## The problem
Convert every line of the data below into a JSON list of strings, one string per line, with blank lines left out. Don't include the pictures.

## Data to examine

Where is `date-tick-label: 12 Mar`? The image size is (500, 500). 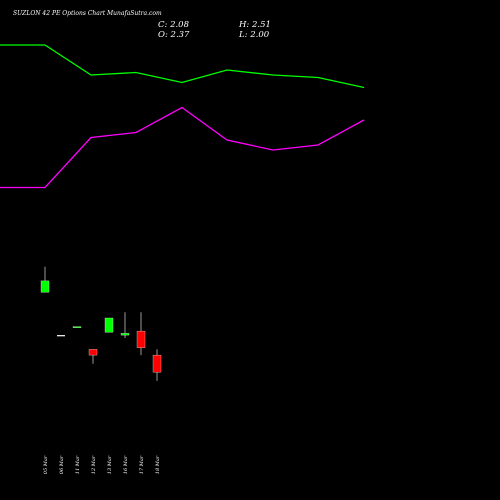
date-tick-label: 12 Mar is located at coordinates (94, 464).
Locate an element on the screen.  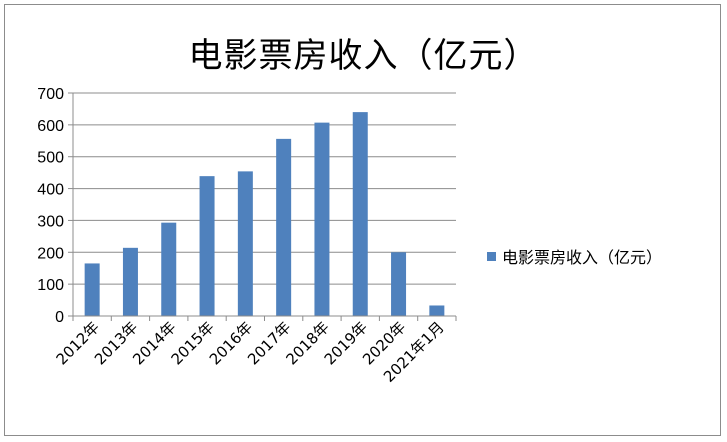
y-tick-label: 500 is located at coordinates (50, 158).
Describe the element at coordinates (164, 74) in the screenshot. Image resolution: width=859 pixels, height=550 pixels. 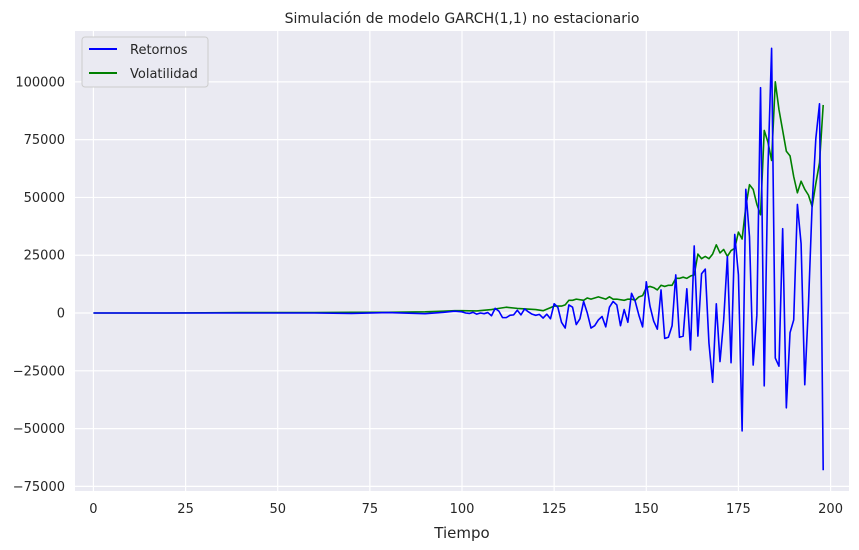
I see `legend-label-volatilidad: Volatilidad` at that location.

## Solution below
[
  "Where is `date-tick-label: 12 Mar`? The image size is (500, 500). ",
  "date-tick-label: 12 Mar is located at coordinates (94, 464).",
  "Locate an element on the screen.  ",
  "y-tick-label: 500 is located at coordinates (50, 158).",
  "Describe the element at coordinates (164, 74) in the screenshot. Image resolution: width=859 pixels, height=550 pixels. ",
  "I see `legend-label-volatilidad: Volatilidad` at that location."
]